Word matching is the key to effective searching. For several years now, we've been proponents of thinking about keywords in four categories:
  • words that are effective "as is"
  • words that are important but for which there is probably a better word
  • words that have little effect
  • stop words
Words in the top two groups are Power Words. The remaining words weaken or do nothing to help the search.

When you think about it, most of the words you may use in a query fall into the second group. Unless the word is a proper noun, a number or an object for which there isn't a proper noun or any other meanings, there is almost always one or more alternate words that could be used. Figuring out what those other words are is one of the two big challenges of speculative searching (the other one is figuring out where to look if Google doesn't have the information).

On the topic of word choices, there are other factors that render keywords more powerful. The first of these is 'Multiplicity of Meanings.' If there are few meanings--or just one--for the same spelling, the word gains power. This is why BISON is more powerful than BUFFALO. The latter has numerous meanings, including being a verb.

'Specificity' is another word quality that radiates power. If a word is very specific it probably has only one meaning. Combining weak words usually results in greater specificity. In order to strengthen BUFFALO, another word that is specific to the animal should be used, for example, BUFFALO HIDE. Separately, both words are weak, but together they mean only one thing.

'Frequency of Usage,' is another important factor. Unique combinations of words are very powerful because they tend only to be used together in specific contexts. This is the case with DEAF HORSE SOCCER, described in the previous post. If you include too many words in a unique string, however, the odds multiply against you. Keep in mind, you are looking for a page that contains all these words.
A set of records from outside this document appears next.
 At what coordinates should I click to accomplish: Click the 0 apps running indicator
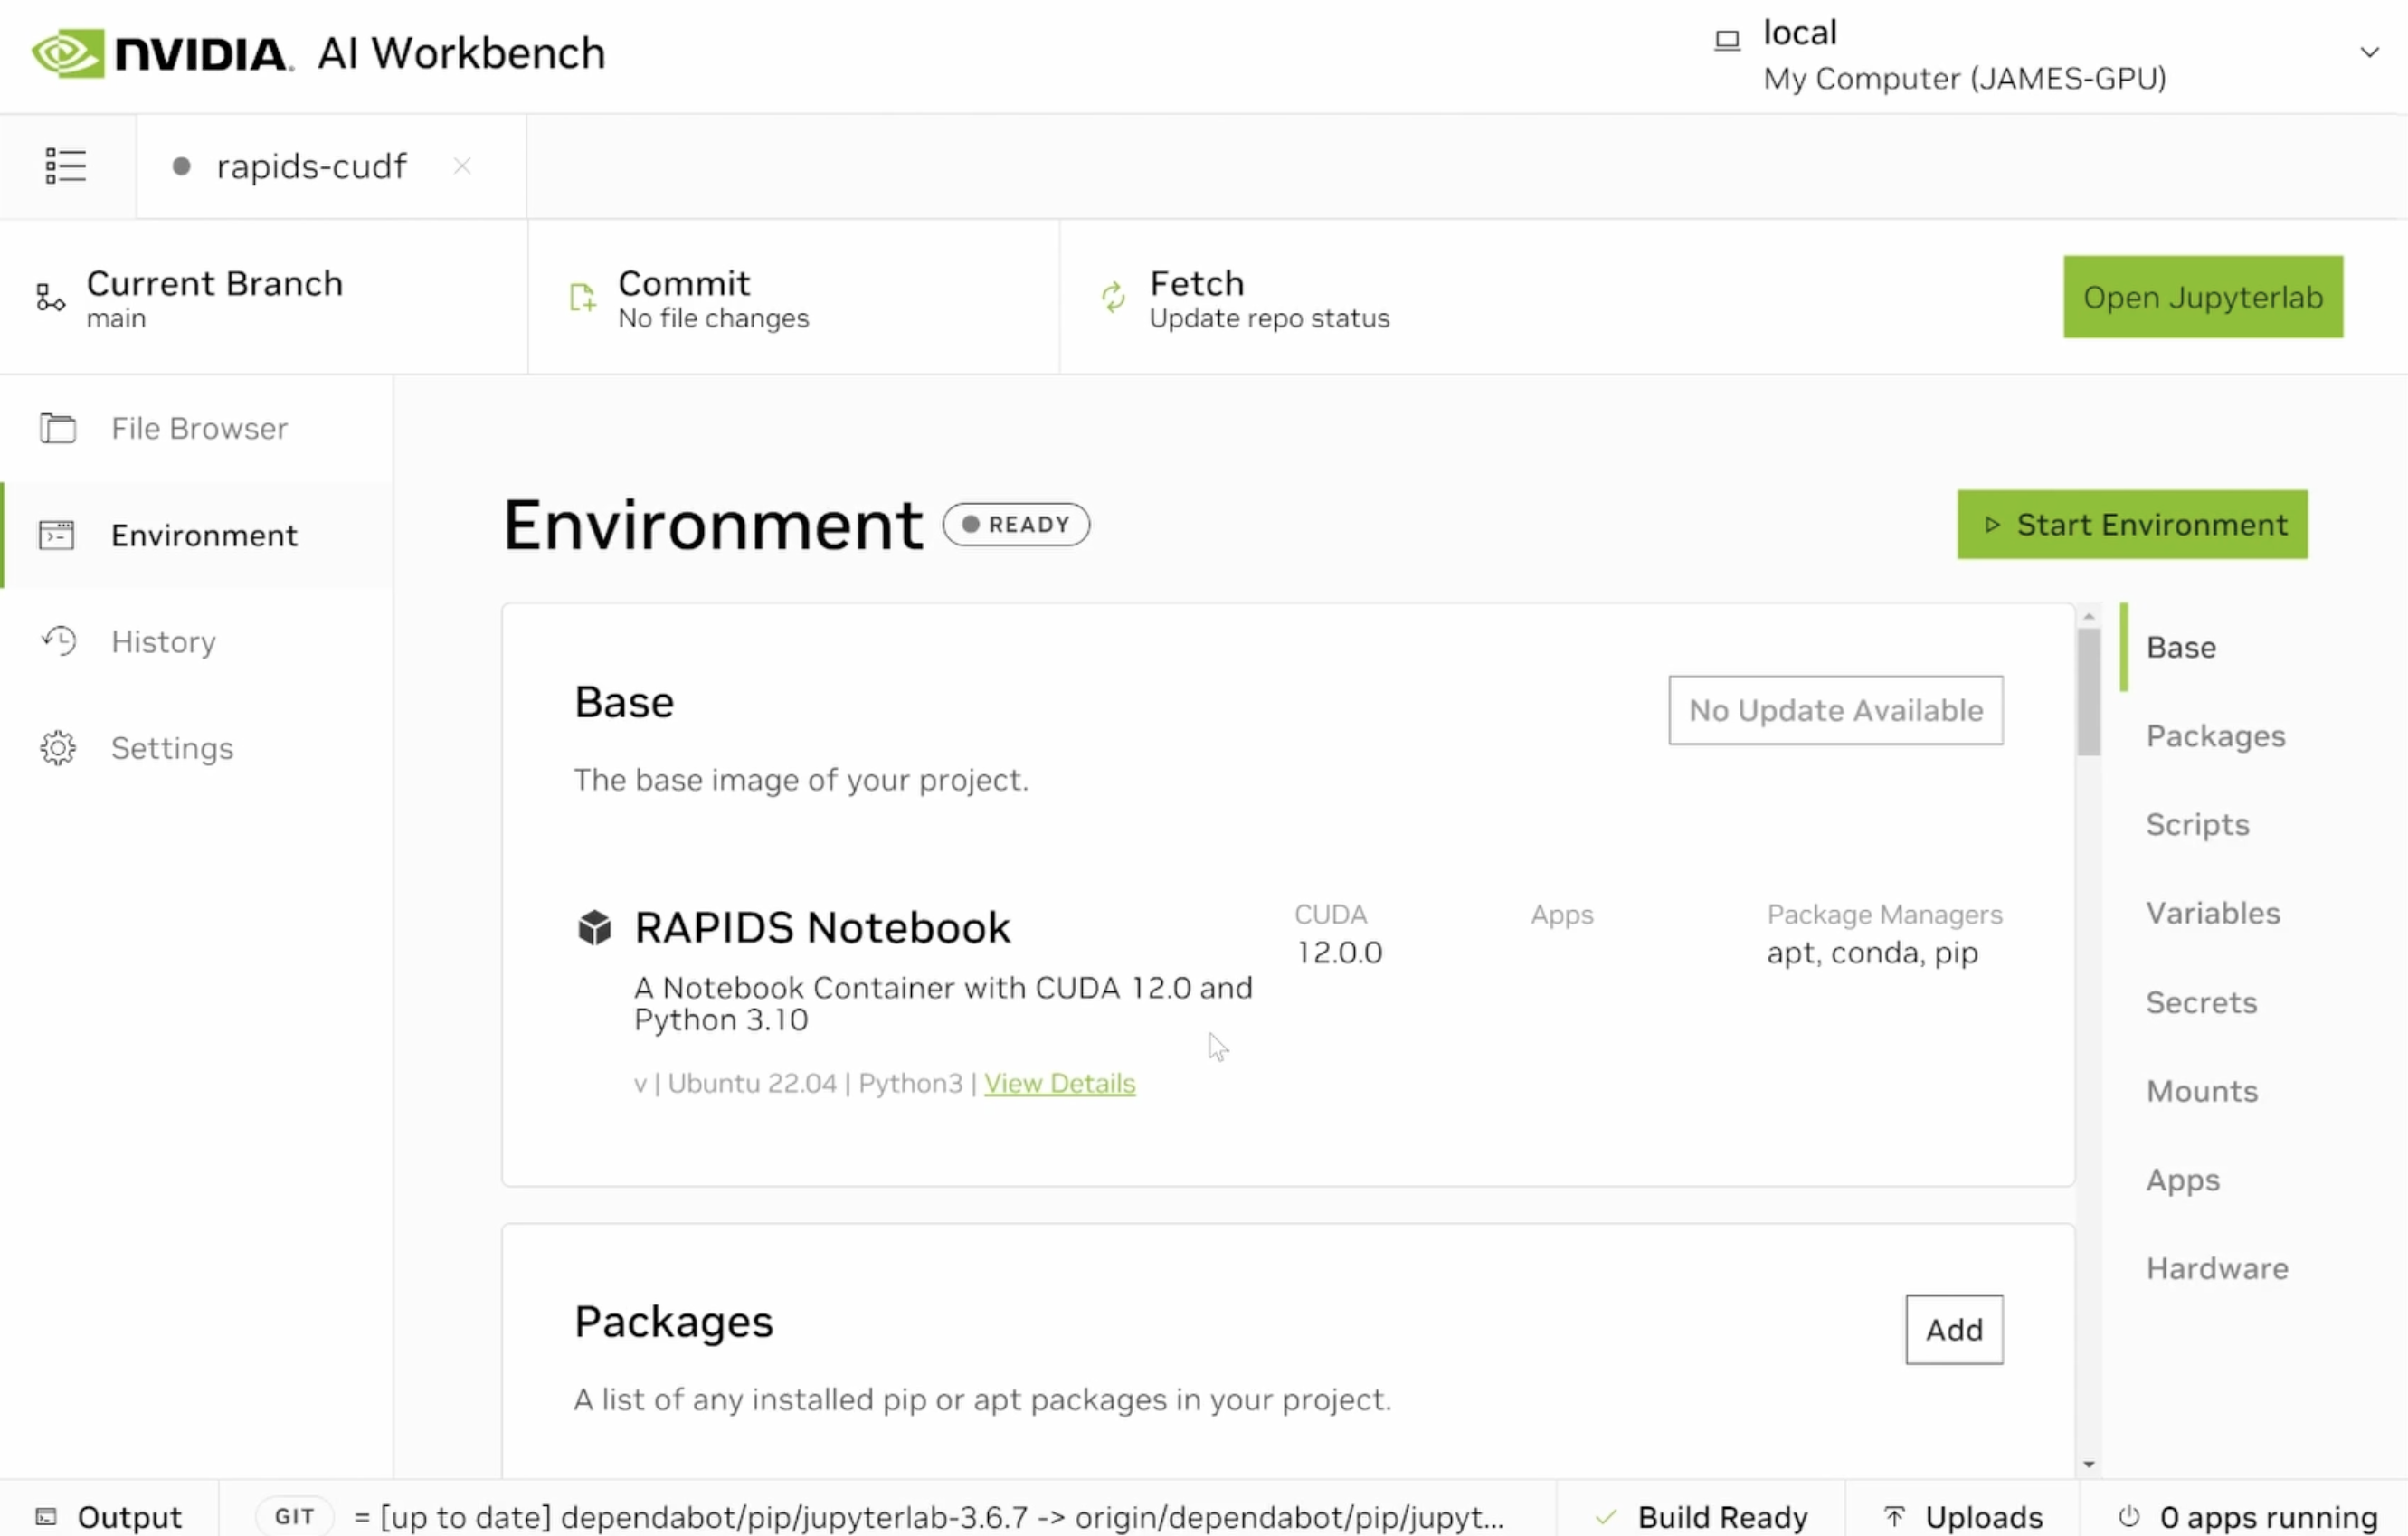point(2247,1516)
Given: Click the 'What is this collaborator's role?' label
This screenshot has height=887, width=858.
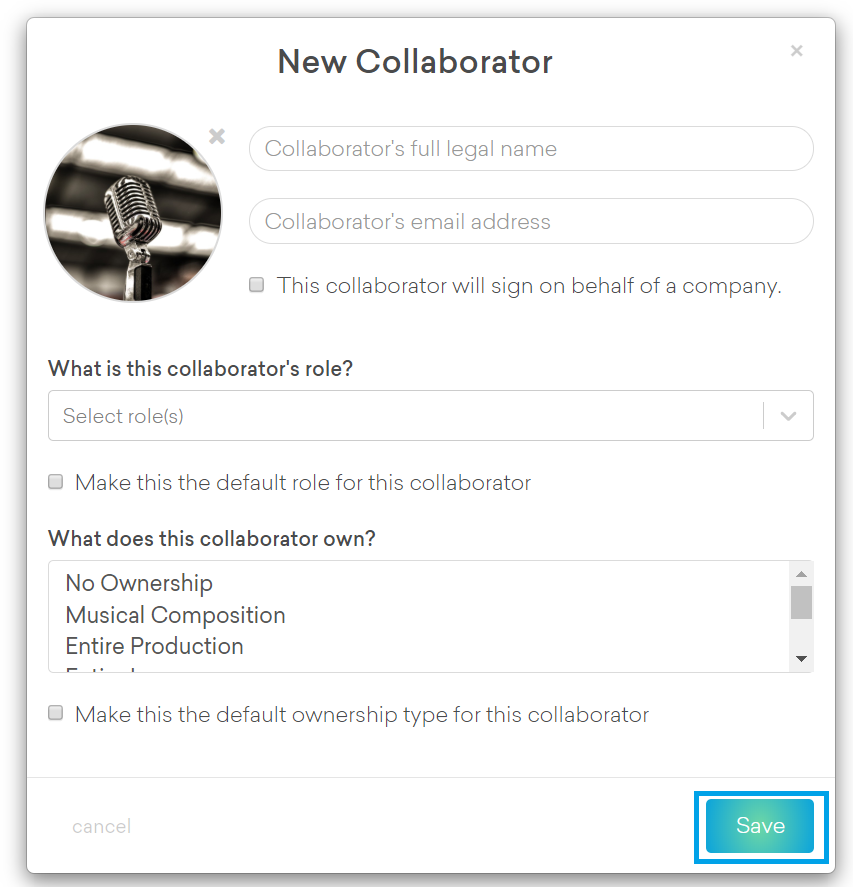Looking at the screenshot, I should point(200,368).
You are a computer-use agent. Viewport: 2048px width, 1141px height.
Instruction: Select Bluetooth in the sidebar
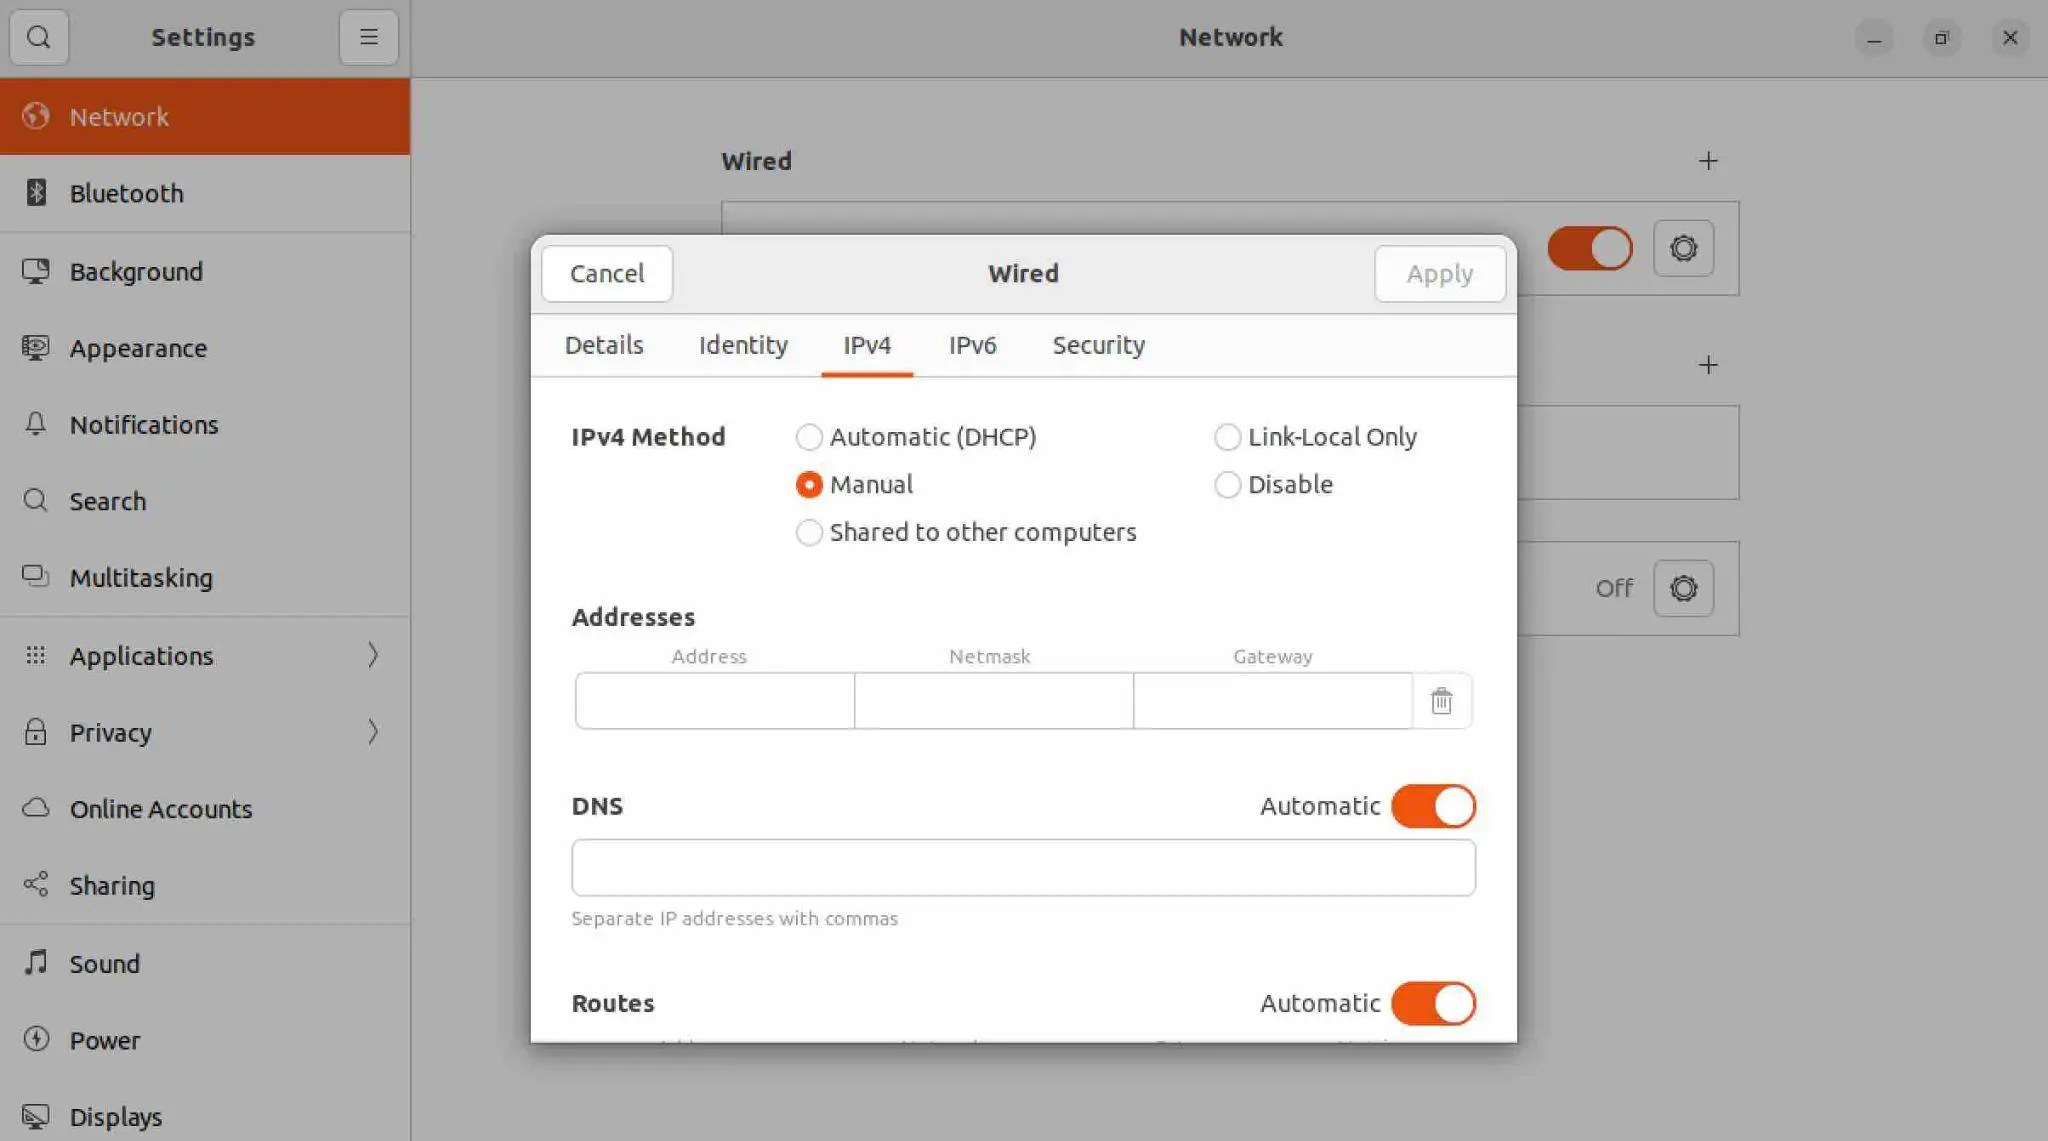point(126,193)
Finally, and there may be debate about this, verbs tend to make weak search terms. They don't describe objects well and objects are usually what is being sought. If you can turn a verb into a noun, you almost always improve the query. This is the case with the Earthquake Challenge: "What toy models a construction principle that reduces damage from earthquakes?" There are two verbs here and neither one helps. If you change reduces to reduction, the query is more powerful. However, the combination of toy construction earthquakes is unique enough by itself to retrieve relevant information. Very few pages include all three of those keywords, making it an infrequently used string and quite powerful.